TASK ITEM:
In the Savannah highway enforcement announcement below, repeat word for word the passage between "The death count" and "injury crashes there.", inclusive.

SELECTED EXTRACT:
────────────────────

The death count on Chatham County highways made it the fifth deadliest place to drive in Georgia last year. It’s only March and highway fatalities in the Savannah Area have already climbed into the double-digits. The Savannah/Chatham Metropolitan Police Department has asked the Georgia Governor's Office of Highway Safety (GOHS) for enforcement support to help bring down the deadly number of serious injury crashes there.
Beginning Tuesday, April 3, 2007, GOHS and participating law enforcement partners from around the state will launch a new HEAT initiative to combat aggressive, impaired, and speeding drivers whose high risk behaviors behind the wheel threaten the lives of law abiding citizens on Savannah area roadways. GOHS will deploy elements of HEAT Units from across Georgia to work in a coordinated traffic safety crackdown campaign with Savannah area authorities.
The new traffic enforcement unit will be called the GOHS THUNDER TaskForce. Savannah will be its first call-out. Saving lives on Georgia highways will be its everyday mission. All Georgia news media is invited to see the GOHS THUNDER TaskForce roll into Savannah on I-16 next Tuesday afternoon. The TaskForce roll-out will be followed by a news conference and deployment briefing, then DUI roadchecks, concentrated patrols and stepped-up enforcement on Savannah area highways.

────────────────────

INFORMATION PROVIDED:
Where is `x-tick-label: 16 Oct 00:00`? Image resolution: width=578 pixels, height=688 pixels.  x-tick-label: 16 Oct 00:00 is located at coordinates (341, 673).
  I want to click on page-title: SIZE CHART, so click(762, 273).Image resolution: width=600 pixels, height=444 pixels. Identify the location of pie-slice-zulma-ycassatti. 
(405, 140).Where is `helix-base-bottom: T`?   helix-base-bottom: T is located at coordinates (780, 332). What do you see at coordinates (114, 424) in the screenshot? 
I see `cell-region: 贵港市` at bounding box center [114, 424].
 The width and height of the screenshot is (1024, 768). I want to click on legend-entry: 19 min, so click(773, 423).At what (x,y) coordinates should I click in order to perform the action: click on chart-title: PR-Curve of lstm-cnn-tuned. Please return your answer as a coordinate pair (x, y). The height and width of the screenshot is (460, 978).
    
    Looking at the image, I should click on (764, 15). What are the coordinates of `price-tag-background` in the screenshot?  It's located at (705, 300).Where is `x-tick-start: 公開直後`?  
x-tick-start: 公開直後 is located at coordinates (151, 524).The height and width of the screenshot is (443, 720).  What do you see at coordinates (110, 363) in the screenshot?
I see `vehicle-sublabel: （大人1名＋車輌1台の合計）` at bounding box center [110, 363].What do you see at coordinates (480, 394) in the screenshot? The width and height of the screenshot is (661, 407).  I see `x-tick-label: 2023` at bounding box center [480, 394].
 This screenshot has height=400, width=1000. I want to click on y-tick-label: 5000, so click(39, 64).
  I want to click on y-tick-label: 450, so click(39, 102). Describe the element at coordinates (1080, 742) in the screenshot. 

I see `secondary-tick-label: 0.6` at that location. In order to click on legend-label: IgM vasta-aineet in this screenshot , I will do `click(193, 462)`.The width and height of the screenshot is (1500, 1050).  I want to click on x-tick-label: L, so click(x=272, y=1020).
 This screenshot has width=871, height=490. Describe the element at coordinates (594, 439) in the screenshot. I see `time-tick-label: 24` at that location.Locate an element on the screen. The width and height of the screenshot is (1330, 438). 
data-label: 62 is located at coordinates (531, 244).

────────────────────

EXERCISE RESULT:
The death count on Chatham County highways made it the fifth deadliest place to drive in Georgia last year. It’s only March and highway fatalities in the Savannah Area have already climbed into the double-digits. The Savannah/Chatham Metropolitan Police Department has asked the Georgia Governor's Office of Highway Safety (GOHS) for enforcement support to help bring down the deadly number of serious injury crashes there.